Это странно, нелогично и непрактично. Но ведь арестовать ближайших контрагентов Керенского, арестовать Милюкова или генерала Алексеева означало бы решительно разорвать с законной властью и объявить против нее мятеж слева. Тогда пришлось бы арестовать и самого министра-президента. На это Военно-революционный комитет пойти не мог – уже по одному тому, что это немедленно поставило бы Ставку на твердую почву… Поэтому Военно-революционный комитет в области внутренней охраны ограничился паллиативами и самыми верхоглядными мероприятиями. Если бы в лагере Корнилова дело обстояло лучше, они не помогли бы. Но так – сошло.
Большевики, не ставя дела ультимативно, все же энергично требовали освобождения своих товарищей. Об этом твердили и районы, и центральные люди в Военно-революционном комитете и в ЦИК. Положение, когда Алексеев шушукается с Керенским, а Троцкий сидит в тюрьме, было совершенно нестерпимо… Лидеры советского большинства в лице Гоца и Церетели усиленно «хлопотали» перед Керенским об освобождении большевиков, но успеха не имели. Однако всем известно, что Керенский был мудр и справедлив. Чтобы смягчить то, что было нелепостью в глазах «звездной палаты», он приказал в ту же ночь… арестовать Пуришкевича и с ним двух-трех защитников распутинского мракобесия.
Под утро в коридоре Смольного встречаю Дана. Он настолько в хорошем настроении, что чуть ли не обращается прямо ко мне:
– На фронт, против Дикой дивизии сейчас снова послали депутацию. В нее входит Шамиль, внук знаменитого Шамиля… Это сильное средство. Им не устоять. Да и вообще уж…
Наступило утро 29-го. Керенский в покоях Зимнего переживал в это время те мучительные часы, о которых он вспоминает с благодарностью, переживал, иногда оставаясь физически одиноким. Рано утром в течение нескольких часов ему пришлось заняться делом Филоненки. Но этот материал из «показаний» Керенского я предоставляю использовать авторам пошлейших исторических романов или опереток.
С утра 29-го настроение министра-президента, во всяком случае, сильно улучшилось. И к тому были самые солидные основания. Кризис стал рассасываться очень быстро. Приватные занятия Керенского с Филоненкой, очные ставки придворных, патетические допросы произносил ли Филоненко ужасные фразы или не произносил были прерваны появлением делегации от корниловских казачьих полков. Казаки пришли с повинной. Они заявили, что были обмануть! Корниловым и посланы им против бунтующих большевиков. Выступления же против законной власти они не могут и помыслить, готовые грудью защищать ее…

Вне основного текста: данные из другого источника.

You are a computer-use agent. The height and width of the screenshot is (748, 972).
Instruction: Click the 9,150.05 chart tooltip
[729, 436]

В сущности, исход корниловщины решался этим окончательно. Но события развивались с каждым часом. Пришли известия, что официальные корниловцы – генерал Корнилов и Эрдели – арестованы со своими штабами. Затем сообщили, что Псков, Витебск, Дно находятся в руках войск, верных правительству. Мятежный генерал Клембовский, только что назначенный преемником Корнилова, фактически на другой же день оказался не у власти. Днем стало известно, что Ставка также окружена правительственными войсками. И наконец, движение на Петербург было окончательно приостановлено; эшелоны же Дикой дивизии замкнуты плотными кольцами революционных войск.

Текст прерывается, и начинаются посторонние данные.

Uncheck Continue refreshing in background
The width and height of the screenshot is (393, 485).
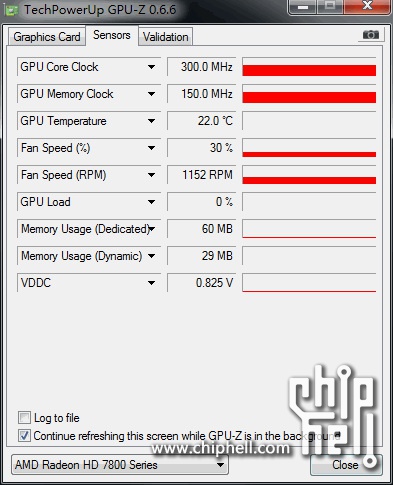click(24, 436)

Ко второй половине дня крах мятежа стал так очевиден, что в Петербурге одно за другим стали созываться делегатские собрания частей, долженствовавших стать опорой Корнилова при его появлении в столице: казаки, юнкерские училища и прочие выносили резолюции о верности законной власти… К вечеру было получено сообщение, что отряды, прибывшие с Крымовым в Лугу, отправились вместо Петербурга в Нарву; таким образом, последние остатки знаменитой корниловской «реальной силы» рассеялись как дым. Насколько я представляю себе дело, все выступление генералов и биржевиков было ликвидировано без выстрела… Между тем газеты того же дня принесли весть, что накануне биржа ответила на корниловский мятеж дружным повышением ценностей.